The **eigenvectors** $w_j$ are normalized, and thus indicate only the direction of the PCs. Eigenvectors are stored in `pca.components_` (*principal axes in feature space, representing the directions of maximum variance in the data; equivalently, the right singular vectors of the centered input data, parallel to its eigenvectors: the components are sorted by decreasing explained variance*).

Another approach often used to interpret and analyse a PCA transformation is to define the **loading vectors** as $f_j = \sqrt{\lambda_j} w_j$.

Beyond the PC's direction, loadings vectors contains information about the explained variance along that direction.

In [None]:
eigenvectors = pca.components_
eigenvalues = pca.explained_variance_

In [None]:
loadings = eigenvectors.T * np.sqrt(eigenvalues)

Plot the factor loadings in the PCs plane: this allows us to detect the relationship between the original features (bands) and the new PCs having the maximum explained variance.

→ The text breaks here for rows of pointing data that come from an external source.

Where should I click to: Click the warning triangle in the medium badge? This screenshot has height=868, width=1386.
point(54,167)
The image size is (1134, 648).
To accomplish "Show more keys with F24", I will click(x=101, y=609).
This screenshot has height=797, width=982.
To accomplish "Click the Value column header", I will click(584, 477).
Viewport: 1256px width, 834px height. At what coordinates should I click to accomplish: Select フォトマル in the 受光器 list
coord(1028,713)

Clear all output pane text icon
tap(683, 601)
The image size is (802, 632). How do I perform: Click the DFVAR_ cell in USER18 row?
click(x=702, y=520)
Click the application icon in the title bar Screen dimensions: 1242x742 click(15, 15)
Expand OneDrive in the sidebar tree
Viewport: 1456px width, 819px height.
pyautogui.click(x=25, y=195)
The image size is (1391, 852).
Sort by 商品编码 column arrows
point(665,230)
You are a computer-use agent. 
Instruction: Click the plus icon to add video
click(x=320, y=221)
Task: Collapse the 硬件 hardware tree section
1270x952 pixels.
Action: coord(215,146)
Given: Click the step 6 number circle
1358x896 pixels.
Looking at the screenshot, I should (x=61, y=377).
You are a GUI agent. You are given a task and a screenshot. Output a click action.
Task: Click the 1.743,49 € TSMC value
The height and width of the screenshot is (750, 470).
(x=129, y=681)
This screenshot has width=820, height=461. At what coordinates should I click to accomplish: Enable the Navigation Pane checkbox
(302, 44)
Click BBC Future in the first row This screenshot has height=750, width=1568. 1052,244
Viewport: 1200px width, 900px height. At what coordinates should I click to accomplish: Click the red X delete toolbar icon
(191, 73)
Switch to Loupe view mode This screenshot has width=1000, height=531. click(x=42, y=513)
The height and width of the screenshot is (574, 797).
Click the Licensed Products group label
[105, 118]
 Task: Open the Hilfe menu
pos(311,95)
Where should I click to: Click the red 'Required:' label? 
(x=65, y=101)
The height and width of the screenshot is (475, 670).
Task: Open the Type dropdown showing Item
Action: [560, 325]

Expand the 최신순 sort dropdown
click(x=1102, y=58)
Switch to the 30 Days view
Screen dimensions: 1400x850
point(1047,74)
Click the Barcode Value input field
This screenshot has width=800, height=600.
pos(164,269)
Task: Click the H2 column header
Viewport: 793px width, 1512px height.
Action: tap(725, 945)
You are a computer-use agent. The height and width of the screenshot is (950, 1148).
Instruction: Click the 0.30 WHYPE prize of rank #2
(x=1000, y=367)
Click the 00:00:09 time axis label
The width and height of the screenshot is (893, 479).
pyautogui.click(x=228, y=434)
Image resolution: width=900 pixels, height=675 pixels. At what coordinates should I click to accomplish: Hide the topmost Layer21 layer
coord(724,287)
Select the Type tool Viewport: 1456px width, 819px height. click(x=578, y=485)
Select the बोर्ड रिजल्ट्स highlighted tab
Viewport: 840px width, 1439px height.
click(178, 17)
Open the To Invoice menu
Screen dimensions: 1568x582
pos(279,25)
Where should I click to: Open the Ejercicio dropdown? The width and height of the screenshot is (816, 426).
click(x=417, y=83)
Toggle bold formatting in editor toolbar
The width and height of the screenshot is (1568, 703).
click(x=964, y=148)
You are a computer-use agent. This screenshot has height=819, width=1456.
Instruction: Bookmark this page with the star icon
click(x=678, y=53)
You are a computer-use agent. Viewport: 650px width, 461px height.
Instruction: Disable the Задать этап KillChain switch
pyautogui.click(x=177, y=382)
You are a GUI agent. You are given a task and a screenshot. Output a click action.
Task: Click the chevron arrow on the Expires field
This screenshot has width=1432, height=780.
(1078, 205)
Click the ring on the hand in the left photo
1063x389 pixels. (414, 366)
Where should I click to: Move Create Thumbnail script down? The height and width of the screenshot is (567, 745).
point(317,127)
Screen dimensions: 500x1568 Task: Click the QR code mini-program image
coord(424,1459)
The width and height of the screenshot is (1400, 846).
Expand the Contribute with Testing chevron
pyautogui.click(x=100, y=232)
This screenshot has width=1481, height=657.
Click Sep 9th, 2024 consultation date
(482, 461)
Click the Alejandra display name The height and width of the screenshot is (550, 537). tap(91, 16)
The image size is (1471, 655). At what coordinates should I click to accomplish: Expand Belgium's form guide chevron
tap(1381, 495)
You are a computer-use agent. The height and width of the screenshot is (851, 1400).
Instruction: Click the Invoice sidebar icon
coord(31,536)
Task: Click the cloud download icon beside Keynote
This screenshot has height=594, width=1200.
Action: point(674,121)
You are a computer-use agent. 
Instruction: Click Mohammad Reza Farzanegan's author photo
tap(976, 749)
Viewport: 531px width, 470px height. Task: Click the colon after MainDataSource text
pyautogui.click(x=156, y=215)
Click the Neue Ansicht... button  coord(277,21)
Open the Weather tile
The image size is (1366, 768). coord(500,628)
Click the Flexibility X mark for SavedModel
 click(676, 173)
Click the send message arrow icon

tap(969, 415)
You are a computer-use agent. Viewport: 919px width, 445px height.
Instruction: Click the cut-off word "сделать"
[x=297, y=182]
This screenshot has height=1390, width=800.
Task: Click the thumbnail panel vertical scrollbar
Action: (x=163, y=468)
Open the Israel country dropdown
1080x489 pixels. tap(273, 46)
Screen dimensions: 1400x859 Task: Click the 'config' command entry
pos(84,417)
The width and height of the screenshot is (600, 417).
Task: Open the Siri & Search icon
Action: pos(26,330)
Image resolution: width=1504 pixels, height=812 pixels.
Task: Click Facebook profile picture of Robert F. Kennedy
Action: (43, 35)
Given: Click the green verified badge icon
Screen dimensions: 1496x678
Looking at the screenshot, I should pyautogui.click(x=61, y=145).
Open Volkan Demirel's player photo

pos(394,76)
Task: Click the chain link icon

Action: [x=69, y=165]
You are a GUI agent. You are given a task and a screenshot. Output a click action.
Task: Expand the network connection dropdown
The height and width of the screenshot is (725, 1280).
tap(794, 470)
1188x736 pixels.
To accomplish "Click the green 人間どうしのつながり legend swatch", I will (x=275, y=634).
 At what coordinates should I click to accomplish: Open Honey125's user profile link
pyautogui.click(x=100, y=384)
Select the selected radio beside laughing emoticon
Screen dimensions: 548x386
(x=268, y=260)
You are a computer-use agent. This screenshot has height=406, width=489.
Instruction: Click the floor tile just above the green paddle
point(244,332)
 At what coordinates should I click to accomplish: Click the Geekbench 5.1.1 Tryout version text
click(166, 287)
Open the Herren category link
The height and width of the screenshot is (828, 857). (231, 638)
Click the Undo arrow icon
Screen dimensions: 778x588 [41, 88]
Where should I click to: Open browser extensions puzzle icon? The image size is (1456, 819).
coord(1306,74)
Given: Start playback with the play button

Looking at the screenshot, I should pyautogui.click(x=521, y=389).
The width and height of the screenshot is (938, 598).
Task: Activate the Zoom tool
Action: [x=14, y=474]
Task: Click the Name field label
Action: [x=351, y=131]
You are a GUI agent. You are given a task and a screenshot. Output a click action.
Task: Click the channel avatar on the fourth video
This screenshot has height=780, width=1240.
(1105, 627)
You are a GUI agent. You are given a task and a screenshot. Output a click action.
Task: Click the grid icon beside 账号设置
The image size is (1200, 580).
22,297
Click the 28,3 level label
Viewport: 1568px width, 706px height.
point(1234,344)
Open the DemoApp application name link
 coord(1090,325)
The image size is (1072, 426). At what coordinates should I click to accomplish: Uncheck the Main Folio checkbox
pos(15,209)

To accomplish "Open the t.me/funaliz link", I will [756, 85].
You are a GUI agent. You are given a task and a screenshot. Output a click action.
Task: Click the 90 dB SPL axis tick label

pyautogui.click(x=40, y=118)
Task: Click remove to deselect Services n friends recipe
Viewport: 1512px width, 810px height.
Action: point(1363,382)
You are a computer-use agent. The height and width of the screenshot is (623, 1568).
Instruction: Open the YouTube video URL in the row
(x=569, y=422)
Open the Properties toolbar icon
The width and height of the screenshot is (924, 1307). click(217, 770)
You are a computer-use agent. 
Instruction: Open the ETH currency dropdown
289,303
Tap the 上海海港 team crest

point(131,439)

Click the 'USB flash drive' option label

The user can select the PCs to be used as x and y axes in the plot, as well as the plot scale (i.e. logarithmic or linear).

In [None]:
plot_loadings(loadings)

## 4. <a id='sec4'></a> Export the PCs to GeoTIFF
[Back to top](#TOC_TOP)

In this last section, the PCs are exported as a single GeoTIFF file for further analyses in a GIS environment. A plot with the PCs is also reported.

Select the number of PCs to export [*Recall that they are already sorted by "importance"*].

In [None]:
style = {'description_width': 'initial'}
nc2 = widgets.IntSlider(
    value=10,
    min=1,
    max=n_bands,
    step=1,
    description='Components to export',
    disabled=False,
    continuous_update=False,
    orientation='horizontal',
    readout=True,
    readout_format='d',
    style = style
)
nc2

In [None]:
sel_pcs = nc2.value

Set path and name of the GeoTIFF file:

In [None]:
out_path = 'PCs/PCs_'+ sel_prisma_date.replace('-', '') +'_30m.tif'

The following function creates a GeoTIFF file at the specified path, with the selected number of PCs.

In [None]:
export_pc(pc_transf_reshaped, sel_pcs, metadata, out_path)

Finally, the following function allows the user to interactively display the PCs. The user can select the PC to visualize. Also, the function exports a masked GeoTIFF file containing the PCs which may be useful for visualization in QGIS.

In [None]:
plot_pc(selected_prisma_image, out_path)